(Records of locating words and elements)
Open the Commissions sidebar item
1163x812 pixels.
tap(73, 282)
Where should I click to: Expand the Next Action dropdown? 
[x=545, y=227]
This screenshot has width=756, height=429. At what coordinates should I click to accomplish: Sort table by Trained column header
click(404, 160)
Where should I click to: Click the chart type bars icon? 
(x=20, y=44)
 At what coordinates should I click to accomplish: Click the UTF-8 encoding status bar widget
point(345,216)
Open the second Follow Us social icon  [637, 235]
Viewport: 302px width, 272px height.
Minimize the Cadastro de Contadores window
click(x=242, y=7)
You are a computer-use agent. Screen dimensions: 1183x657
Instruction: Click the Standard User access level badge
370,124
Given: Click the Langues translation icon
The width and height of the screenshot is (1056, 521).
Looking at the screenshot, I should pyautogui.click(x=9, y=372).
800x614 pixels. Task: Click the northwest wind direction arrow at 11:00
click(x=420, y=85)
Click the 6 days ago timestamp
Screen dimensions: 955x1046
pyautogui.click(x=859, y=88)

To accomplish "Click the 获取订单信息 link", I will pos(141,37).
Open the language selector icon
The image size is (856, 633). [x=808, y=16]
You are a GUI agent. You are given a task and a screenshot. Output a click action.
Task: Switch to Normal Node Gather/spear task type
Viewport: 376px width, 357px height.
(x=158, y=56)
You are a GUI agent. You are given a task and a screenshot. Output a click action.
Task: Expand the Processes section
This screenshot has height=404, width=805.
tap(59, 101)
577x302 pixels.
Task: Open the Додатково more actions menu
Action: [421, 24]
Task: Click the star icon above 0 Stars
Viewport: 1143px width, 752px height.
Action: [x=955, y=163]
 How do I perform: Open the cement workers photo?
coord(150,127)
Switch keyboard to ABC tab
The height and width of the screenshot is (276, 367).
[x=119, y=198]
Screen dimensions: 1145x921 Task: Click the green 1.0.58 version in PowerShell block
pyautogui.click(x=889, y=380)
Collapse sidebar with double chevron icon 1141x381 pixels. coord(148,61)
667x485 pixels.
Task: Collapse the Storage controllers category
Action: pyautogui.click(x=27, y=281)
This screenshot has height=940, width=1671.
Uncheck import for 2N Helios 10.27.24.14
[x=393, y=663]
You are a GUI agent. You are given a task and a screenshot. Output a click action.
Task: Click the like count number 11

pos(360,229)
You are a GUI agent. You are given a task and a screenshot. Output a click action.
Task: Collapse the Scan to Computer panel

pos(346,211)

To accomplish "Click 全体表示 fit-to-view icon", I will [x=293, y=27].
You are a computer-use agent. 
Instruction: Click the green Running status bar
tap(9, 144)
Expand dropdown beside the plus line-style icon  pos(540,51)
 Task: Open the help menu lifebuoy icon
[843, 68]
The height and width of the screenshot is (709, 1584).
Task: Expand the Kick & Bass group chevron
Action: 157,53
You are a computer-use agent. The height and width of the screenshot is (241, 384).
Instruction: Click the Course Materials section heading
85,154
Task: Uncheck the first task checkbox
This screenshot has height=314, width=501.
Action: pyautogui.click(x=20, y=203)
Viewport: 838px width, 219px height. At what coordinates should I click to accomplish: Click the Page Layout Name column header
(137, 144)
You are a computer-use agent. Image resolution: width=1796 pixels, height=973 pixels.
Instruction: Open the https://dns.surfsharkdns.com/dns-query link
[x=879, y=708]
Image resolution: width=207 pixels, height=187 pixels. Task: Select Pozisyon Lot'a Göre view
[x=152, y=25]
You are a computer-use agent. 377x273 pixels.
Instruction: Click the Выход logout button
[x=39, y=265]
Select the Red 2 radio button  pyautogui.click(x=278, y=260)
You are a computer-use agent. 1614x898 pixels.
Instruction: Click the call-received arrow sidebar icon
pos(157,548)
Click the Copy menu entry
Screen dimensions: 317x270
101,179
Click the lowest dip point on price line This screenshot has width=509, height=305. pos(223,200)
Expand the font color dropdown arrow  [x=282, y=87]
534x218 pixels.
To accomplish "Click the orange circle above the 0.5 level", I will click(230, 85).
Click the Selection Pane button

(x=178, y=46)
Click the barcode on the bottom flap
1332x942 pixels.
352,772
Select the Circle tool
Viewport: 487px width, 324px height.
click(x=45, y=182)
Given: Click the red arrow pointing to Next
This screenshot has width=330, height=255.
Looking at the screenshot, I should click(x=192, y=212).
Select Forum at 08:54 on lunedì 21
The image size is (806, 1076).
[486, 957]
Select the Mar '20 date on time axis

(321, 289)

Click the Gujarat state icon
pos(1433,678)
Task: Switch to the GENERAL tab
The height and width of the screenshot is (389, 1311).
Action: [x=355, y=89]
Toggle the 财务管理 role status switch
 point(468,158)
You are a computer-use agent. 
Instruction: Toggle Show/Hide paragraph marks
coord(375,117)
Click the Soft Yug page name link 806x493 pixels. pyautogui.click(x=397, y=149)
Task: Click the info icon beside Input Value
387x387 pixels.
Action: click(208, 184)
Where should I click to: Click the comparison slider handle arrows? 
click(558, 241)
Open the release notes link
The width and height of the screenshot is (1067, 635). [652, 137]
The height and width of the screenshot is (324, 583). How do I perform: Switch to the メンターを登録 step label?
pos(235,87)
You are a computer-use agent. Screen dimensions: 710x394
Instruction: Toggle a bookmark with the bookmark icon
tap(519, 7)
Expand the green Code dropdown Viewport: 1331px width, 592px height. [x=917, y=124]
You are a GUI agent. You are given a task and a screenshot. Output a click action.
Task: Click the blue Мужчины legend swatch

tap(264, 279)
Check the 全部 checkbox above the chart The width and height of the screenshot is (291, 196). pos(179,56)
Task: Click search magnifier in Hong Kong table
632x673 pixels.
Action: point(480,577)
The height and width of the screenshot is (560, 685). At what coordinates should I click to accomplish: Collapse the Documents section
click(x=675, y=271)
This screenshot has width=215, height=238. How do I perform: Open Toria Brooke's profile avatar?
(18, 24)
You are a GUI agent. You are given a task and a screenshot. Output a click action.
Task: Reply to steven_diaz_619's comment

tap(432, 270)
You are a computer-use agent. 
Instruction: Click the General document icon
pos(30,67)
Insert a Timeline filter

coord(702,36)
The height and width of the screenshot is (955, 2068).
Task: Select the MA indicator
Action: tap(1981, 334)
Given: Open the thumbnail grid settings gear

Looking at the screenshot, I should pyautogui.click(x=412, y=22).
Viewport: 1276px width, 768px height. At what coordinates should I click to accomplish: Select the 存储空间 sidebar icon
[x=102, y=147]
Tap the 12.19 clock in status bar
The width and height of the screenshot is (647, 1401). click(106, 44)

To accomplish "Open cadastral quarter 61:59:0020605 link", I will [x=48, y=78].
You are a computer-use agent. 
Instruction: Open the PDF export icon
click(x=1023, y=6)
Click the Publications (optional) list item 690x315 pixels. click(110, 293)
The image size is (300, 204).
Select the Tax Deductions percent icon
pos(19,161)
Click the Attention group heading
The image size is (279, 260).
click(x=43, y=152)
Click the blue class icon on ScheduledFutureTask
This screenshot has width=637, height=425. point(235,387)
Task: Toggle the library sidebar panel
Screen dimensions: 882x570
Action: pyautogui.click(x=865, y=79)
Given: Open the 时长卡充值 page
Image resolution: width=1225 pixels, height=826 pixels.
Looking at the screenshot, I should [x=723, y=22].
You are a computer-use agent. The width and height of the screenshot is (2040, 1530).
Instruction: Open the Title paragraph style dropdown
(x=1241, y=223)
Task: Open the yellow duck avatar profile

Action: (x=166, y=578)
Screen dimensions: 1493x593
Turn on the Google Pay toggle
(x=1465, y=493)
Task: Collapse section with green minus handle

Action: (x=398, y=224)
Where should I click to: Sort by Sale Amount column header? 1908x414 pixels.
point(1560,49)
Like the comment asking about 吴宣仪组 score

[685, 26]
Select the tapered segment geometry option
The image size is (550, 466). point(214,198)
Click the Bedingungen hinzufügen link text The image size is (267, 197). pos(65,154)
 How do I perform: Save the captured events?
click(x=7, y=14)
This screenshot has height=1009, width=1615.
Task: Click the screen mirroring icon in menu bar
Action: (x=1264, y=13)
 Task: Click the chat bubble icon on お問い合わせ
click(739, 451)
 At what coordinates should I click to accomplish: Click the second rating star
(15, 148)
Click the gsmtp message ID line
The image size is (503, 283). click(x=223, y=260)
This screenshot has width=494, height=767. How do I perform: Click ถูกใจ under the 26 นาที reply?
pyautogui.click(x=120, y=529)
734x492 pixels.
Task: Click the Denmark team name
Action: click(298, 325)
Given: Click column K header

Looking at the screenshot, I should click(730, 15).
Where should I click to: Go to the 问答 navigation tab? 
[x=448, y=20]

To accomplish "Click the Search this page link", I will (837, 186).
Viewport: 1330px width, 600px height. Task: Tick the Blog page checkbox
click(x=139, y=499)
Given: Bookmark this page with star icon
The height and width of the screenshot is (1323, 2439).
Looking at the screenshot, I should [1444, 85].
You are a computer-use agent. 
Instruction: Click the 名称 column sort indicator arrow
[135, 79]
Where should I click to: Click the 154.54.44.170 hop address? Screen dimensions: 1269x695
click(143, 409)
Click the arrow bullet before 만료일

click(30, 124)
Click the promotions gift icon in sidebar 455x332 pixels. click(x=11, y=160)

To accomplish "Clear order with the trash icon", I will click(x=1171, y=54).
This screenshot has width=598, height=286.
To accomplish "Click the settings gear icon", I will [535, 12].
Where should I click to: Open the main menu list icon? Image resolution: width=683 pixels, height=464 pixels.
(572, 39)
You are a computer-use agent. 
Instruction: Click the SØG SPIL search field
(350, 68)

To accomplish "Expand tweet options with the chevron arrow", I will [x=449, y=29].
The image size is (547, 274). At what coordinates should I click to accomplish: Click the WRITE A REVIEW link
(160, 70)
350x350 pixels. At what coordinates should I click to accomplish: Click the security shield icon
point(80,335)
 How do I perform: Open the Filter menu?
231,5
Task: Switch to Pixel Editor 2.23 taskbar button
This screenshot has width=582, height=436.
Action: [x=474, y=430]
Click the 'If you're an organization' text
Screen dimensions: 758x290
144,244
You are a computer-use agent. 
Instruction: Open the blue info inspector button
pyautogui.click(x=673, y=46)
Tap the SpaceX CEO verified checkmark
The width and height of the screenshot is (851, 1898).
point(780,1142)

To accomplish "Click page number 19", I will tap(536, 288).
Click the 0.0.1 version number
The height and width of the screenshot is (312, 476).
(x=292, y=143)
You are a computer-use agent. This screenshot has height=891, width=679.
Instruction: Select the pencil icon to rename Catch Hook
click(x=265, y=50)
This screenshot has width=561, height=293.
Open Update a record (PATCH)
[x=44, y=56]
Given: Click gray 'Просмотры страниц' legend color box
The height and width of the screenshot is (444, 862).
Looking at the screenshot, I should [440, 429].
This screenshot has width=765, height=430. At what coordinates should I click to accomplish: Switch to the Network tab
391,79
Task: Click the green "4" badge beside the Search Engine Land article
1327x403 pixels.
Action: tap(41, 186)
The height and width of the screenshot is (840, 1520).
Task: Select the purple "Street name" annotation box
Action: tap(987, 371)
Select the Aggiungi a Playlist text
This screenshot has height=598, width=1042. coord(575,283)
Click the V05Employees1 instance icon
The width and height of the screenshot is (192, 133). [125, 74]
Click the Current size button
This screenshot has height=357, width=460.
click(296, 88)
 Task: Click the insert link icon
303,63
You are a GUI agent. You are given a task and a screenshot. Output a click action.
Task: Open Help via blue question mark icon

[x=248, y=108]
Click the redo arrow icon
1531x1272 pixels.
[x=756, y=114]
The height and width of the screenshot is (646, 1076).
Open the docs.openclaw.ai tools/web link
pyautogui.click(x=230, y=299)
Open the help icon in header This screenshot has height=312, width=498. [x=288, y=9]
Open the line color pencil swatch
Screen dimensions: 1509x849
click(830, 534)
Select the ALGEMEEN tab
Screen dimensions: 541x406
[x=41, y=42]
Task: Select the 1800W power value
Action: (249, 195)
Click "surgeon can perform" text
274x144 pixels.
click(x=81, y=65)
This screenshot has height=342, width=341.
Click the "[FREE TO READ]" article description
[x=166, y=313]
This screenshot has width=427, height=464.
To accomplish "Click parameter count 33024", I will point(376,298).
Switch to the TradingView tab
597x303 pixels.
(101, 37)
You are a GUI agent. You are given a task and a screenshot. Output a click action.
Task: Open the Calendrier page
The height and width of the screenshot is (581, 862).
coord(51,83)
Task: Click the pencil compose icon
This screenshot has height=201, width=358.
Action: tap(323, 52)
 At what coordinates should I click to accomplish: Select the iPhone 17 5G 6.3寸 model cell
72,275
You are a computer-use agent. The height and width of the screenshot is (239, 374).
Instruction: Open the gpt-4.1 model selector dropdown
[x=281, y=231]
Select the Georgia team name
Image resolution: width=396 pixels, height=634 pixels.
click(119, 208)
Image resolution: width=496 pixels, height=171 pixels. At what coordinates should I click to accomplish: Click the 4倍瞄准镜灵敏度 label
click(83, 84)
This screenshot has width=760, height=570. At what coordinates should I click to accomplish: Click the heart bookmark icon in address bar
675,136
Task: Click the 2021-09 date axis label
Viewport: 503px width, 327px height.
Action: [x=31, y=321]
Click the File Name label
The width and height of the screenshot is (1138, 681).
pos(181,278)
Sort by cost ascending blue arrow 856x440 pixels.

_TASK TO COMPLETE_
Locate every line in the items above that contains the word "axis", and copy each such line in full. Treat case as significant when matching.

_RESULT OF THE EXERCISE_
Select the Mar '20 date on time axis
Task: Click the 2021-09 date axis label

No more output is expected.